Communication Builds Our Community

Bruce Stephenson to Present at Bok Tower Gardens

Noted Planner Will Discuss Olmsted's Harvard Disciple John Nolen

A special presentation by noted urban planner Bruce Stephenson will take place at Bok Tower Gardens at 2:00 pm on Saturday, January 28. Stephenson is a consultant and a professor at Rollins College. Stephenson will discuss the life and impact of John Nolen, who studied at Harvard as a student of Frederick Law Olmsted Jr.

Nolen prepared the first biography of Frederick Law Olmsted Sr. for his honor's thesis. Both Nolan and Olmsted Jr. defined new visions of park design and city planning, which they pioneered in Florida. Today their work inspires landscape architects and town planners across the state including Lake Wales, Winter Park, Orlando, and St. Petersburg.

The event is free with admission, but registration is required.

Stephenson's 2015 biography, John Nolen, Landscape Architect and City Planner, won the JB Jackson book award. His latest book, Portland's Good Life: Sustainability and Hope in an American City was issued by Rowman & Littlefield.

Stephenson also directs the landscape restoration of the Genius Preserve in Winter Park, which is modeled on Bok Tower Gardens.
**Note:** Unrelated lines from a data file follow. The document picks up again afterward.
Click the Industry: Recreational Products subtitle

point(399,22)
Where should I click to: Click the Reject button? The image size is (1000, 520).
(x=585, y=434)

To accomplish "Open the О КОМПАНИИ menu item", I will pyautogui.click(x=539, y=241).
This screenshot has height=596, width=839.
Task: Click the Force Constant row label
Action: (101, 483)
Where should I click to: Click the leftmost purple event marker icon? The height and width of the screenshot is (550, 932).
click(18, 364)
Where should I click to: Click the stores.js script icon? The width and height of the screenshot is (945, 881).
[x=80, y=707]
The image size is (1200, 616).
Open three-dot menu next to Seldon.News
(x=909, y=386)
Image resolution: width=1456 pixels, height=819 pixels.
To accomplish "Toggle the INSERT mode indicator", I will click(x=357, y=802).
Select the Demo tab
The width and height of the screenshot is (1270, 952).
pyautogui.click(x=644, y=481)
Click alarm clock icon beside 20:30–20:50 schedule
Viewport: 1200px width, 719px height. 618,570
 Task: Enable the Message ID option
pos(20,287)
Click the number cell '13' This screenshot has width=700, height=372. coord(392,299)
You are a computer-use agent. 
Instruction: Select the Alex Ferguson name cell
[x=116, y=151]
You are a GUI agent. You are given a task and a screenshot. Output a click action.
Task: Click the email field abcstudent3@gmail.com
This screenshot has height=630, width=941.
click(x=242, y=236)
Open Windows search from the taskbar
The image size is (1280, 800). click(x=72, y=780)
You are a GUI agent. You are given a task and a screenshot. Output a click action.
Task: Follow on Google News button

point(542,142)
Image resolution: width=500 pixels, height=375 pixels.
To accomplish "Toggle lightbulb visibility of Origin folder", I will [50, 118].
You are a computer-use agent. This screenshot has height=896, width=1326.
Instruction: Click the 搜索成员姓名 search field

Stephenson earned a Masters of City & Regional Planning from The Ohio State University. He spent two years with the Pinellas County Planning Department before pursuing a PhD at Emory University. Stephenson's doctoral research unveiled John Nolen's previously undocumented 1923 plan for St. Petersburg, Florida's first comprehensive city plan. Nolen's timeless blueprint is the focus of Stephenson's first book, Visions of Eden.

Stephenson's Nolen research introduced him to two founding members of the Congress of the New Urbanism, Andres Duany and Elizabeth Plater-Zyberk (DPZ). Nolen inspired their plan for Seaside, Florida, the prototype New Urbanist community. In 1990 Stephenson presented his findings at a John Nolen Symposium hosted by the University of Miami and DPZ. Since then he has written extensively on Nolen.

The Introduction he wrote to the re-print of Nolen's New Ideals in Planning and Stephenson's biography, John Nolen, Landscape Architect and City Planner, document the noted reformer's genius for place-making and reveal why Nolen's plans continue to inform professional practitioners and civic organizations.

Nolen inspired the creation of the University of Wisconsin Arboreteum (UWA), the longest on-going ecological restoration project in the world. The UWA informed Stephenson's work restoring the native landscape of the Genius Preserve, which won the 1000 Friends of Florida Community Betterment Award.

Stephenson has also written on the great urbanist, Lewis Mumford, who inspired Portland's path-breaking experiments in regional planning. His 2018 article, "Utopian Plans for the Modern World; John Nolen, Lewis Mumford and the Origins of Sustainability," set the foundation for his new book Portland's Good Life: Sustainability and Hope in an American City.